Air rights are rights to develop the empty space located above a physical property site. As with other types of rights associated with real estate, it is possible to transfer these rights to other parties while retaining ownership of the property itself. In highly developed areas where the only possible direction to build is up, air rights are a hot topic of conversation and debate as developers fight to extend their projects while still remaining within the confines of zoning law.
Historically, property owners retained essentially infinite property rights. As human societies developed and began instituting zoning laws, people began to be limited in terms of development by only being allowed to build to a certain height, or by having their total floor area limited under zoning regulations. Such laws may be implemented for safety concerns, to meet aesthetic goals, and for other reasons. They limit air rights by restricting what people can do with the empty space above their properties.
Another complication that changed the way people thought about air rights was the development of aircraft. Property owners do not control the air space over their properties, as otherwise planes would be in a constant state of trespass. Instead, regulatory agencies control airspace and mandate the way that planes use airspace to keep air travel safe and efficient. The limitation of control over airspace is a bone of contention in some regions, especially around airports.
When people buy property, they usually buy the rights that come with it. Leasing and renting also entitles people to some rights, depending on the nature of the agreement that comes with the property.
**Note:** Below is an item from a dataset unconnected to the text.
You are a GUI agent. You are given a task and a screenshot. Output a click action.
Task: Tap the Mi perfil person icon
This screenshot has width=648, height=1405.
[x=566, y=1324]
It is possible to merge lots to transfer air rights, as seen in some urban areas where people with unused air rights may merge with a neighboring lot and transfer the rights that aren't being used. Likewise, people can lease, sell, or donate air rights to other parties. Historic buildings, for example, may be protected with donations of rights to keep the space above these buildings undeveloped.
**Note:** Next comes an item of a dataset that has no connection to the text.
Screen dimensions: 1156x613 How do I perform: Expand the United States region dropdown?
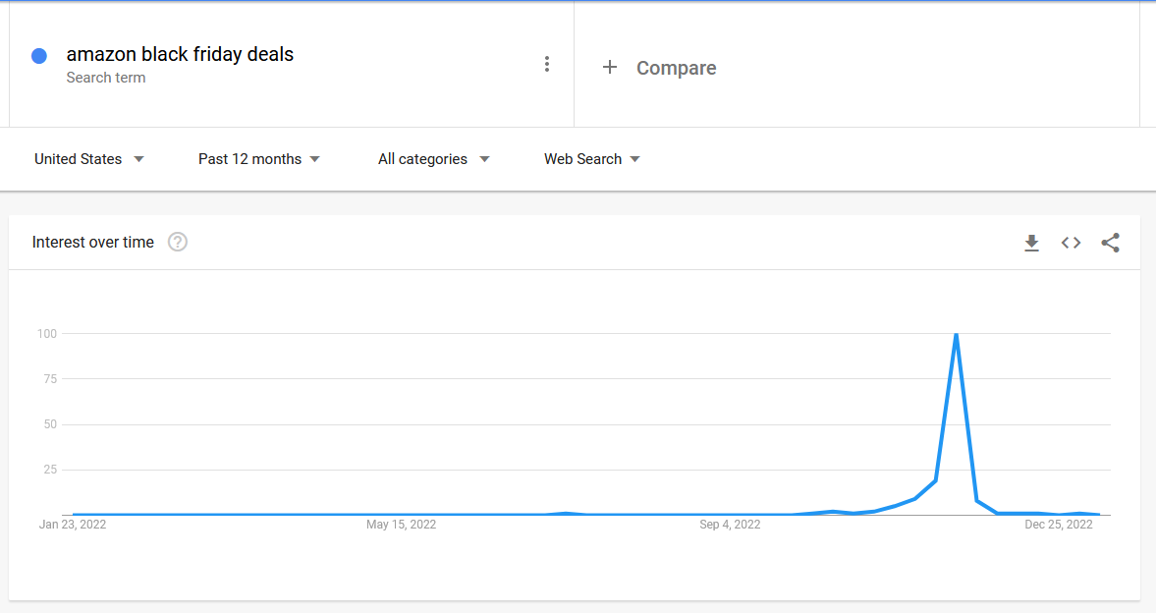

Air rights are not unlimited. Building codes restrict not only the amount of development people can engage in, but the nature of that development. Controlling the space over property does not give people the right to develop whatever they want there, and people must also comply with safety regulations when making new developments. This is designed to promote public health and safety by standardizing construction in order to limit the risk of building collapses, fires, and other preventable disasters.